Sacred Heart (10/10) – Excellent Dio epic, tons of fantasy based symbolism at work here in the lyrics, but the overall message of it seems to be Ronnie’s constant philosophical message of “be an individual, and dare to dream”. A great effort on the part of Vivian also, 2 very exceptional guitar solos go to his credit in this gem.
Another Lie (8/10) – A lower tempo rocker that sounds like more of the Deep Purple/Rainbow influenced rock that we saw on the previous two albums. Lyrics are pretty much straight forward, and the song tends to drag a bit.
Rock and Roll Children (10/10) – Commercially this was one of Dio’s biggest hits and its music video was, in my opinion, the best that the band put out. The lyrics really hit home for me, being someone who has tried to make music on my terms with the same “conform or else” response from society. Great guitar on this one as well, the solo is a bit simplistic but it conveys a very powerful feeling of both sadness and rebellion.
Hungry for Heaven (8/10) – Catchy rock ballad that bears a strong resemblance to “Mystery” on the Last in Line album, consequently it gets a similar rating from me. The only thing that I would argue that would suggest this song is superior is the guitar solo, which is well done.
Like the Beat of a Heart (9/10) – Hard, mid-tempo rocker that is somewhat comparable to “Straight through the Heart”. Interesting use of the bass drum to literally sound like a heart beat. Not quite up to par with the song that it tends to sound like, but it gets the job done, particularly the vocals.
Just Another Day – (10/10) – This is probably the most underrated song ever released by Dio, I don’t think it was ever played live and few ever mention it, but all I can say is wow.
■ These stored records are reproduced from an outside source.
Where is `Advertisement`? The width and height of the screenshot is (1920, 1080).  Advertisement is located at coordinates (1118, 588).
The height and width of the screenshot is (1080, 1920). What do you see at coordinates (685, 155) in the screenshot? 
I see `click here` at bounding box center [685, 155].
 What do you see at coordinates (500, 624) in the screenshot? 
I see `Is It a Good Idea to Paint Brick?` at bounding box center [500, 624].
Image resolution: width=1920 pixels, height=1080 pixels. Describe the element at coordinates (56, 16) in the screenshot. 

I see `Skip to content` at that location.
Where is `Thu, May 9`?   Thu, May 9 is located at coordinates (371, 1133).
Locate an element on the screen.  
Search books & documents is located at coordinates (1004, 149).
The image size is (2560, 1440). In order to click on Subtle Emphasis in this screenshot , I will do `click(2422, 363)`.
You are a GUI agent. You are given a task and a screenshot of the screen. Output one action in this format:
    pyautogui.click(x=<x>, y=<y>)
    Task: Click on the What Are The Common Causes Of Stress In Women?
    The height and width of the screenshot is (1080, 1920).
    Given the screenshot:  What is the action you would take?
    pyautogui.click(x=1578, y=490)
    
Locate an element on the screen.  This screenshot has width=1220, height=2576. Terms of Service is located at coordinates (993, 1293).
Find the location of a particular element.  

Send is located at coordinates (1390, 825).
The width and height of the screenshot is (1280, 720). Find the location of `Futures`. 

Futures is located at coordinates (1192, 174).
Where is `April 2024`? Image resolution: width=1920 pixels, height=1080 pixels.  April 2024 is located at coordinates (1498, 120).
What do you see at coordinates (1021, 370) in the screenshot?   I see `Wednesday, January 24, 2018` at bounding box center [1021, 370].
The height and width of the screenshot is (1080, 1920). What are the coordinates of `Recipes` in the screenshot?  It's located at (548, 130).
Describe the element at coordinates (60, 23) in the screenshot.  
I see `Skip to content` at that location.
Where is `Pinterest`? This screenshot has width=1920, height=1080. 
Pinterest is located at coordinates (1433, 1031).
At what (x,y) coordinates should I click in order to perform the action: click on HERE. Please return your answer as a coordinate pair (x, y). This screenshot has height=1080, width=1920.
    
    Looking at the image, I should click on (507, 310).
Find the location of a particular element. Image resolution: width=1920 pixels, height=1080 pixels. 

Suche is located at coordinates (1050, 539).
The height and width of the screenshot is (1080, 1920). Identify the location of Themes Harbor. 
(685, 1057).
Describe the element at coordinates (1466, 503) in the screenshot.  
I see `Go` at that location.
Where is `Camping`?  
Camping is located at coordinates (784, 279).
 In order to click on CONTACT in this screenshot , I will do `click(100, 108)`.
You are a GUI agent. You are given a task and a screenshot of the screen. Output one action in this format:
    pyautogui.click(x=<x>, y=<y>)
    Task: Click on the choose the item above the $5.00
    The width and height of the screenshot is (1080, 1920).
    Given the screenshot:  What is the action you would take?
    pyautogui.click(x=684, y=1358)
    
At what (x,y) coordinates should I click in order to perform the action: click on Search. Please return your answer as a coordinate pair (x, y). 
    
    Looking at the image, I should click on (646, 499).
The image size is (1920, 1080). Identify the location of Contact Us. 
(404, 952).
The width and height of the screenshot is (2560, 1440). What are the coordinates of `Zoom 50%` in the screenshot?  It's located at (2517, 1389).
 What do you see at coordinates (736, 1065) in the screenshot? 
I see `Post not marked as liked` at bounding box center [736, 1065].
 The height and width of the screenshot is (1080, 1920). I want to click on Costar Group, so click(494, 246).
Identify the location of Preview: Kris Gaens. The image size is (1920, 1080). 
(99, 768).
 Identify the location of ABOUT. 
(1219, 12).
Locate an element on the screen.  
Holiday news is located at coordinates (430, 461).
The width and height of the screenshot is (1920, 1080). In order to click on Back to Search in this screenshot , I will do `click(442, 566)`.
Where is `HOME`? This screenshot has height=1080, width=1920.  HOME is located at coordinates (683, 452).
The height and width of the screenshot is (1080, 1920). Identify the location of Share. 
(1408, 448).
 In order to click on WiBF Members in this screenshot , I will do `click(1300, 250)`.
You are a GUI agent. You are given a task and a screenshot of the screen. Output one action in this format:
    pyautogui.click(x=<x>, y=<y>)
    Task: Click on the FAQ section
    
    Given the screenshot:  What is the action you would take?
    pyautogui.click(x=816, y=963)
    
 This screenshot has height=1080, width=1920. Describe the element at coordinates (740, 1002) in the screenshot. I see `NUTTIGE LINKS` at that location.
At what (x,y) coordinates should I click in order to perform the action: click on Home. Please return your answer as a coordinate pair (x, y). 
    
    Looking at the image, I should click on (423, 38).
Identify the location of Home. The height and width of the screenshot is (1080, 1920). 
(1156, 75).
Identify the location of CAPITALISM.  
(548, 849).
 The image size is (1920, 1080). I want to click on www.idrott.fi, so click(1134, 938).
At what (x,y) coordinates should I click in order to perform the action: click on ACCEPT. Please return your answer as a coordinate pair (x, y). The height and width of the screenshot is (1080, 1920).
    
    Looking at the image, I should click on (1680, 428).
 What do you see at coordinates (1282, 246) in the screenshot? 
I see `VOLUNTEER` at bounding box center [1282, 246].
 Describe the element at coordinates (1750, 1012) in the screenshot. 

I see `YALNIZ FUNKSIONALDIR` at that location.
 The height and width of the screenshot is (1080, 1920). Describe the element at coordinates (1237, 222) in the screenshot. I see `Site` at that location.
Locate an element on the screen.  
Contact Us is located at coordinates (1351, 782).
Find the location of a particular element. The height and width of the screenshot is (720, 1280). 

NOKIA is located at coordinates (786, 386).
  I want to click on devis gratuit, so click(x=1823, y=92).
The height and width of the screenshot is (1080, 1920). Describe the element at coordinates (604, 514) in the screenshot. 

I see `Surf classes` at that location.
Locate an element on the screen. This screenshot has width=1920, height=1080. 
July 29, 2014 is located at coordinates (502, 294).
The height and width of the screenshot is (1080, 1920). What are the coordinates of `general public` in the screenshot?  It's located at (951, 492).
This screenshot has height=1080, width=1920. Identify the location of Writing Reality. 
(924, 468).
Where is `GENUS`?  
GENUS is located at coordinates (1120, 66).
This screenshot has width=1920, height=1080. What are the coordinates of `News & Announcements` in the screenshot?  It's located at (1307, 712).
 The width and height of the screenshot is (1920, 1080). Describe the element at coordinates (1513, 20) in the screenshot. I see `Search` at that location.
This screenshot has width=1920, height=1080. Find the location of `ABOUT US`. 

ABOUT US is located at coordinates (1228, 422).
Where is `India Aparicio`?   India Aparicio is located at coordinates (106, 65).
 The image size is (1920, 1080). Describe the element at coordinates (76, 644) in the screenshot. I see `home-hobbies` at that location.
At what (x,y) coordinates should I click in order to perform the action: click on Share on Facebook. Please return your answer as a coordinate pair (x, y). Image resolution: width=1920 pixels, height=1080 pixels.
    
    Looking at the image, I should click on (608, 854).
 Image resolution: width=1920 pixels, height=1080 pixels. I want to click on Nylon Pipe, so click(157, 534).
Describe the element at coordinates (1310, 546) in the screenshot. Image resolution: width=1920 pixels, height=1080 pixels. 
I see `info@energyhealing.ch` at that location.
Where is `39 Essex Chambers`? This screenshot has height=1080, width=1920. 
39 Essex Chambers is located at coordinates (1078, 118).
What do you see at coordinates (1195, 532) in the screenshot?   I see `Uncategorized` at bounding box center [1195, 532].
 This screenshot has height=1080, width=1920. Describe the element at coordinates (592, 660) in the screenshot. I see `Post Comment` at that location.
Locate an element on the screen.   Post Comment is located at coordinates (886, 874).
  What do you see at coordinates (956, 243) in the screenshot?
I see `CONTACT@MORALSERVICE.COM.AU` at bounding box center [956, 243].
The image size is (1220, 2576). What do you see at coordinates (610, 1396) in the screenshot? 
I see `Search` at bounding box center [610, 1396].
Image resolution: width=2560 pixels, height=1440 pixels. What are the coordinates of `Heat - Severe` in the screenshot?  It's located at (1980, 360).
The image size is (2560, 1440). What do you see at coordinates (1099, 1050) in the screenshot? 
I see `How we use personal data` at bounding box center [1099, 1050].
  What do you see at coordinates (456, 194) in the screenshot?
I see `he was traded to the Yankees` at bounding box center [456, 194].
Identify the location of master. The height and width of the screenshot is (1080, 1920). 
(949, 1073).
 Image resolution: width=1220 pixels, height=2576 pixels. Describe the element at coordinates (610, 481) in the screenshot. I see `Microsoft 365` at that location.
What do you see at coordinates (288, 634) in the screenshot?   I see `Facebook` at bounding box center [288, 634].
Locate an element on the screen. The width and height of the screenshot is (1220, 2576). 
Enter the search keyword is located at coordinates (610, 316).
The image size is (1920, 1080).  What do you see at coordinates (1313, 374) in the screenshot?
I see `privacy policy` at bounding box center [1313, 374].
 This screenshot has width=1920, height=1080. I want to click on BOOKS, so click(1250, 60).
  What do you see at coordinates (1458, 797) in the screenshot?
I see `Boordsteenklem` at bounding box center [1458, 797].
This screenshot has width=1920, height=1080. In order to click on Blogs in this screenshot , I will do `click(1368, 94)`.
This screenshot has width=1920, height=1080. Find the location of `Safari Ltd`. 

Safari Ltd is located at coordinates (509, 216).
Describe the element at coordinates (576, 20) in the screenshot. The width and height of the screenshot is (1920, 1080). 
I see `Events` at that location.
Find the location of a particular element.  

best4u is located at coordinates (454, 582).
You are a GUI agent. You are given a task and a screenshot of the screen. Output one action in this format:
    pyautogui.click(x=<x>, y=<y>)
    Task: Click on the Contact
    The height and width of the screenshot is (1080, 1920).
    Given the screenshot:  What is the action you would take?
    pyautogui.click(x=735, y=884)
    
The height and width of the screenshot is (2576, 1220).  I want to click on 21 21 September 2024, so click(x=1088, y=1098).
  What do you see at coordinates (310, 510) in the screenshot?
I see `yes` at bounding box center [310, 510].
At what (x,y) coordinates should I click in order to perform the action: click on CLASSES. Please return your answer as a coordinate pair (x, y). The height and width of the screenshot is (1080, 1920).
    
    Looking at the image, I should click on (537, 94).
The guitar riffs are crazy, the lyrics are excellent, and their description of a person whom stubbornly refuses to think differently is quite telling of the way things often are in life. Five stars!
Fallen Angels (7/10) – Bah, this is clearly the weakest song on the album, musically this just doesn’t work for me. Sadly, there is a song on a classic Dio album that I will occasionally skip over. It’s not horrible, but despite its intriguing lyrics, it often bores me and strikes me as mediocre.
Shoot Shoot (9/10) – After a mild slip up, Dio recovers with a decent closer. Basically a song that sticks it to the man, daring the person with the power to do their worst, conformity isn’t an option. Good guitar work, good all around band effort, and an excellent vocal delivery.
In conclusion, this is the end of an era for Dio, and also the end of the stability that had magically been established for the first 3 years of this band. Unfortunately Vivian Campbell was a major self-doubter, and that is not the kind of musician to have tearing up the fret board for one of the greatest acts of the 80s. I recommend this album to Dio fans and Metal fans alike, it’s not quite as good as the previous 2, but it’s still excellent.